When there is tension between two family members, a third family member is often drawn into the issue. When one child gets involved, the other children often feel “off the hook”, and they remain passive or just ignore their parents.  The function of triangulation is to diffuse the tension between the two who are stressed with each other.  The downside is that the dynamics between family members can become unhealthy for all members of a family.

In healthy families parents avoid triangulating the children when they are stressed with each other.  They tell their child that the issue is between them, and they will take care of it. Parents would remove themselves from the children’s earshot, or they would tell the children to go to their rooms or go outside and stay out of it. They would work it out themselves if possible. By the parents keeping their differences between themselves, the family dynamic remains healthy. The parents are a unit and the children know it.

Sometimes triangulation happens between parent and child and the other parent is drawn in.

Example:

Arlie and her son were arguing about his playing rugby.  She didn’t want him to play because she was afraid he’d get injured.  Stan intervened on behalf of his son and all three argued. Mom felt unsupported and angry at dad. The issue shifted from playing rugby to who was going to have their way.

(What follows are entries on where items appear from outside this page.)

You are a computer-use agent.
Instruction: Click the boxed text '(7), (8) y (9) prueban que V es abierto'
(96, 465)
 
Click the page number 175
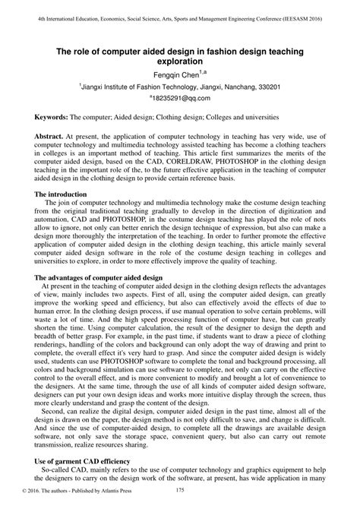point(179,497)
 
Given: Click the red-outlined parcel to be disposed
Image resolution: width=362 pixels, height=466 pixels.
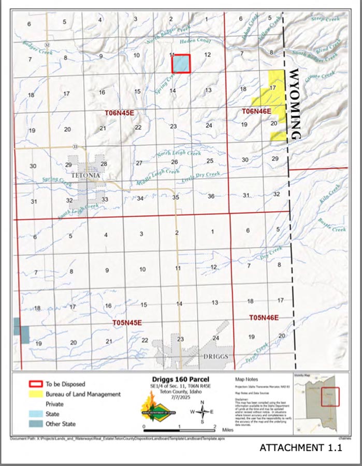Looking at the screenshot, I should [x=181, y=64].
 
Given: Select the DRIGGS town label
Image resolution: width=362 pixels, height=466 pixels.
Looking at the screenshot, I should [x=215, y=357].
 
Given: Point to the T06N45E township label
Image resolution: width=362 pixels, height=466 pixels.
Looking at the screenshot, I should [x=120, y=112].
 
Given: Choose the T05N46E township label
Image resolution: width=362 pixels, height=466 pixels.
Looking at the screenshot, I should [x=264, y=317].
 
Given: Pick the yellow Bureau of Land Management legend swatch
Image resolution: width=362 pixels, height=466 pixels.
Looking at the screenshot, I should [x=34, y=394].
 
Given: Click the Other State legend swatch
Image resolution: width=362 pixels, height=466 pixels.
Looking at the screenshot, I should [x=34, y=424].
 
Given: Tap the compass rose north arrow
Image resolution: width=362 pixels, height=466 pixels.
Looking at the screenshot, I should [x=202, y=413].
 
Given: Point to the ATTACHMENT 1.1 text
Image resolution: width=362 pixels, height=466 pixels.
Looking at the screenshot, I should [x=300, y=448].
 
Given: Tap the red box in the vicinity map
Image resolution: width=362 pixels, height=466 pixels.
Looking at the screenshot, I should [x=330, y=397].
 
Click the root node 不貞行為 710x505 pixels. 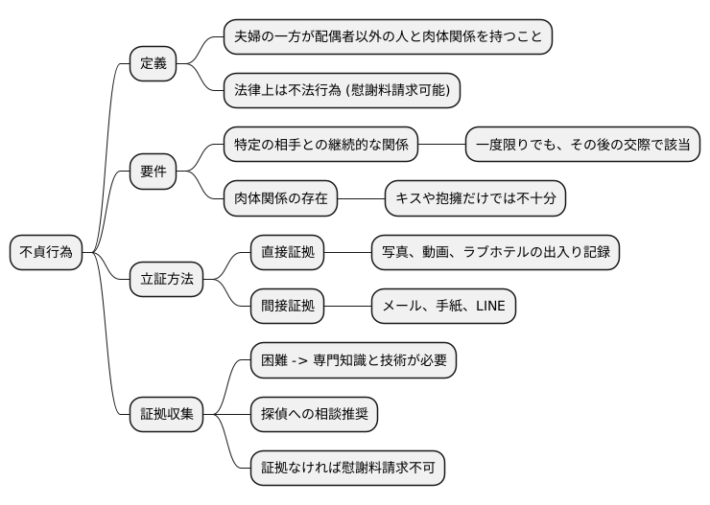coord(46,253)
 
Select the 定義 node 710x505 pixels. coord(154,64)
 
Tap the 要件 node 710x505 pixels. coord(154,172)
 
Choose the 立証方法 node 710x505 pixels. coord(167,280)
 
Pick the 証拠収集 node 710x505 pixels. coord(167,414)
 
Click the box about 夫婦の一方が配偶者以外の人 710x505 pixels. coord(388,37)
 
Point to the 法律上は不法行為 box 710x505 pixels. coord(342,91)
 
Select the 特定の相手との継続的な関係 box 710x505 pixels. coord(321,146)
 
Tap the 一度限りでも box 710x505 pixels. coord(582,146)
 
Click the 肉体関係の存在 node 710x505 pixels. coord(281,199)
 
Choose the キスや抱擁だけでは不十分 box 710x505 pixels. coord(476,199)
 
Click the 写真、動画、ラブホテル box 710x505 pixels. coord(495,253)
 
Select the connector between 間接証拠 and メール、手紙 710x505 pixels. coord(348,307)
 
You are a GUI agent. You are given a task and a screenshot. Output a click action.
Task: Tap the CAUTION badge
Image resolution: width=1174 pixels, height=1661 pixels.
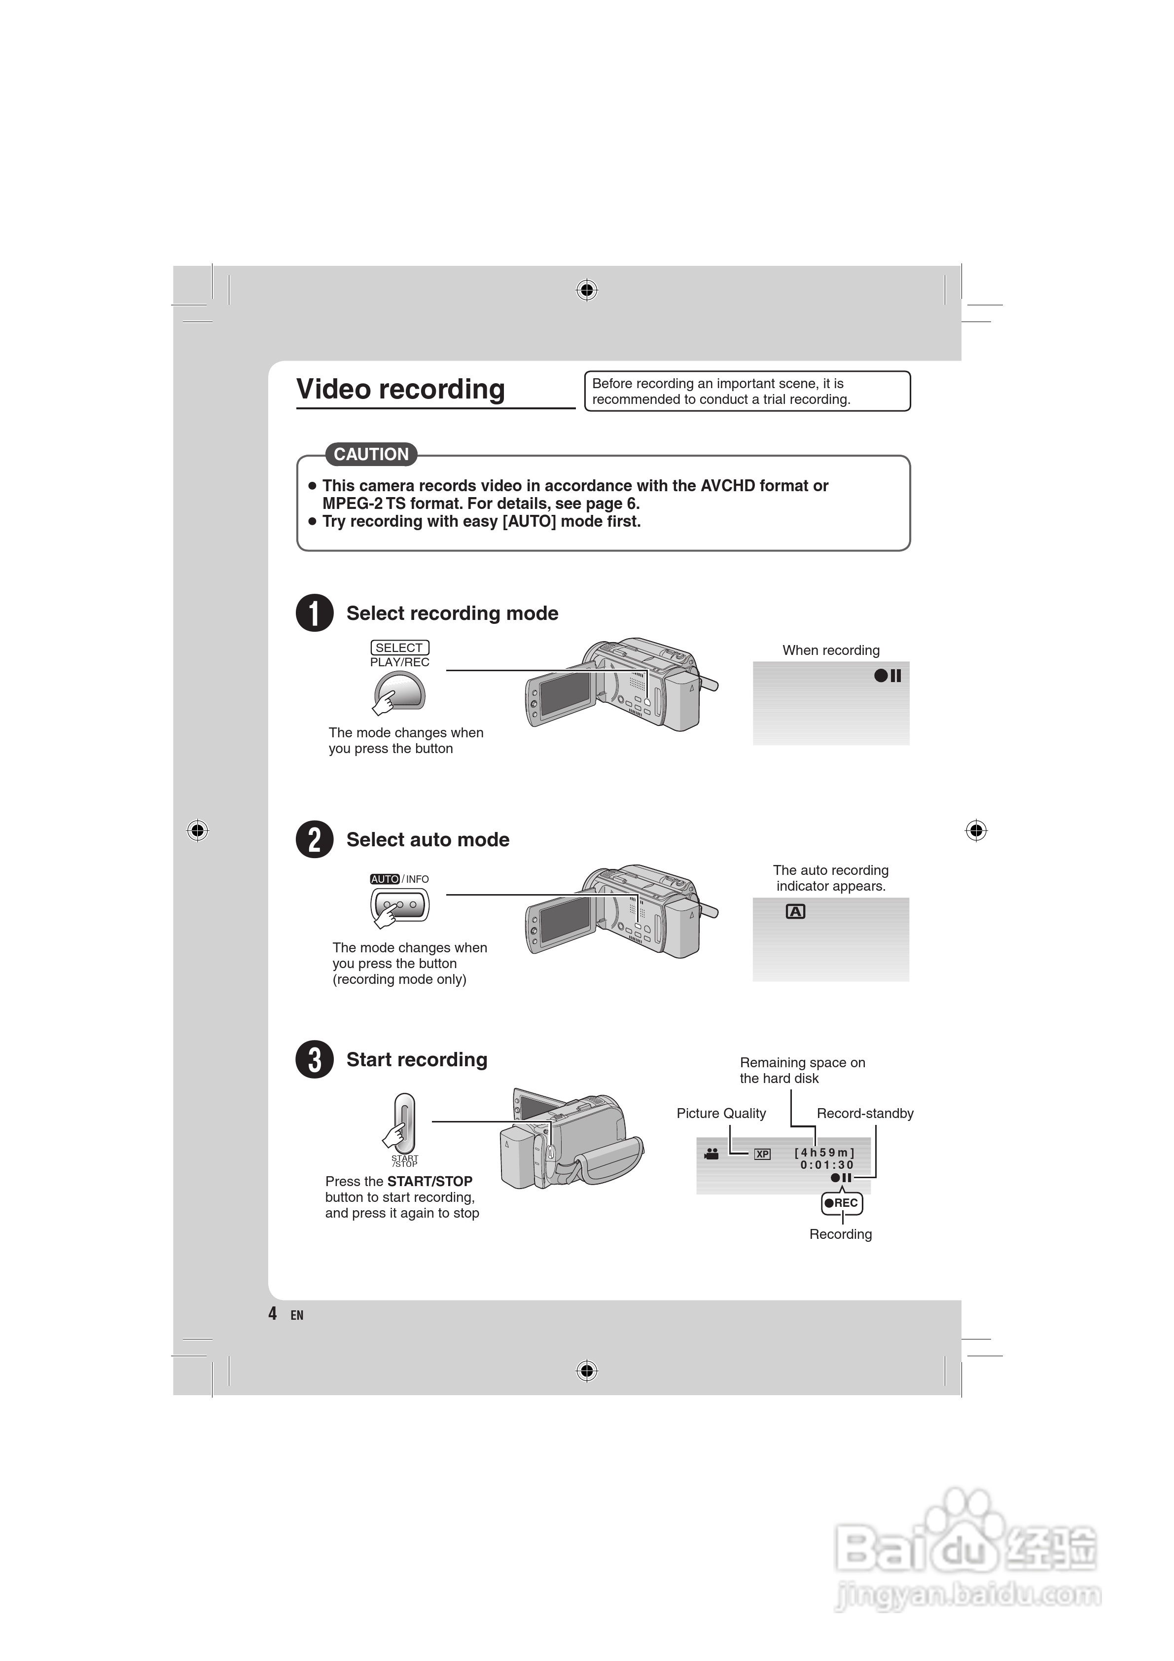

A better approach (avoiding triangulation):

Stan lets his wife and son have their conversation. Later, when they are alone, Stan discusses the issue with his wife. The issue remains about playing rugby and mom’s concerns about her son getting injured. It does not become about the dynamics of their relationship with each other.

When is it NOT triangulation?

Family members can have a discussion about an issue without triangulation if the discussion remains about the topic and does not become about the dynamics between them, such as who is right/who is wrong or who is allied with whom.